» **Exercise aim**
When you reach the line with "You are a computer-use agent. 800x476 pixels." in the listing below, write out that line and every one after it exactly, and skip the pictures.

» **Dataset excerpts**
# # # # # # #

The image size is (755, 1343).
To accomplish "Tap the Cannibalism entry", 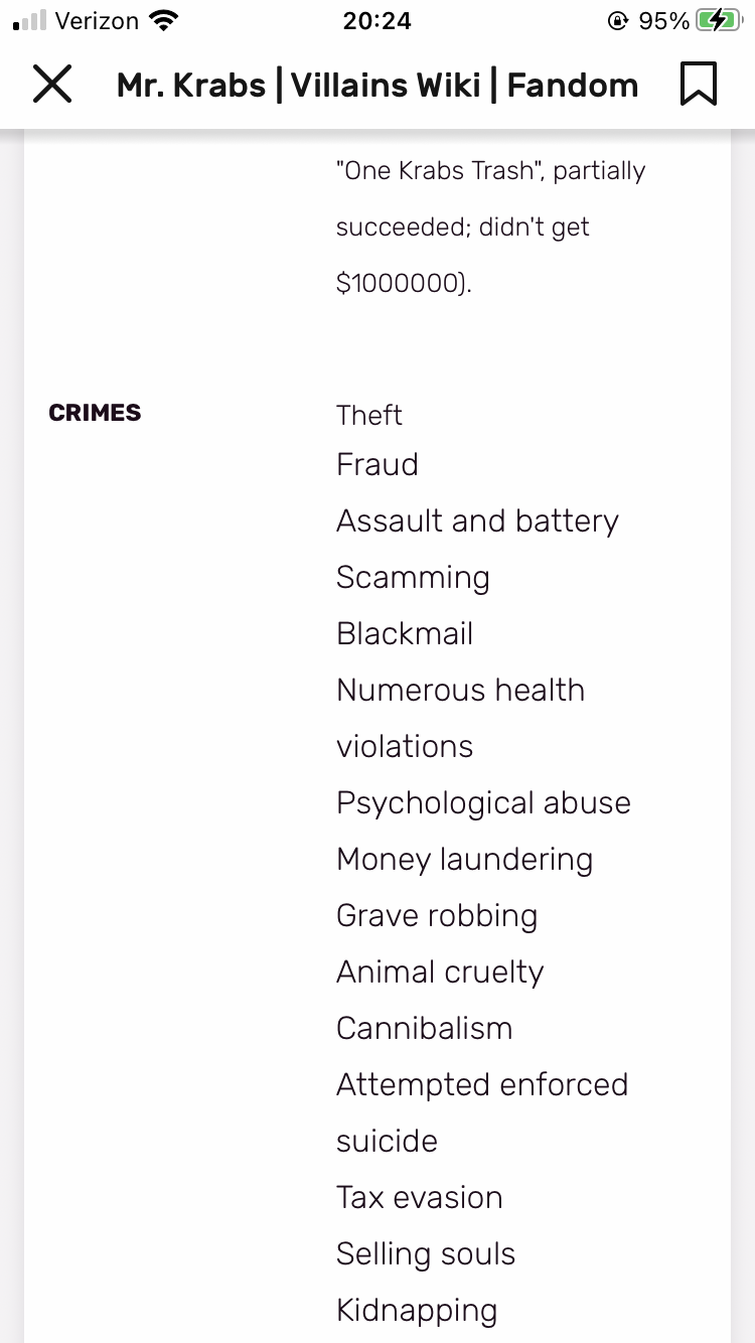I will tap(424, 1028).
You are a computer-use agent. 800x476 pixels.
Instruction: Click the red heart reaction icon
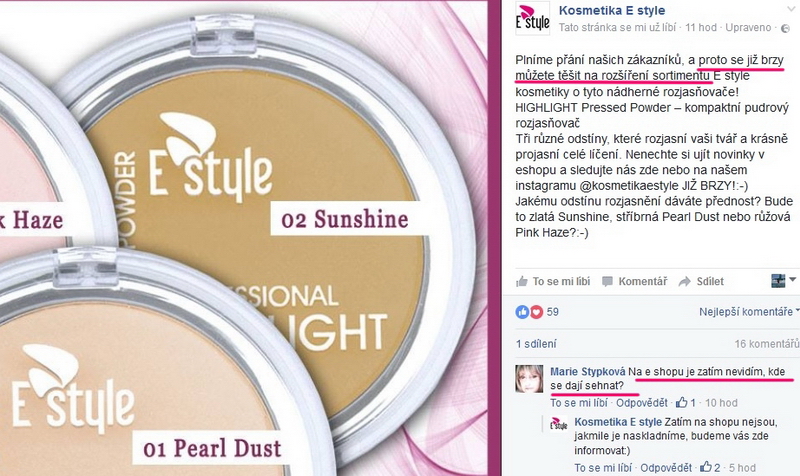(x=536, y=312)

# # # # # # #

» **Completed task**
You are a computer-use agent. 800x476 pixels.
Instruction: Click the red heart reaction icon
(x=536, y=312)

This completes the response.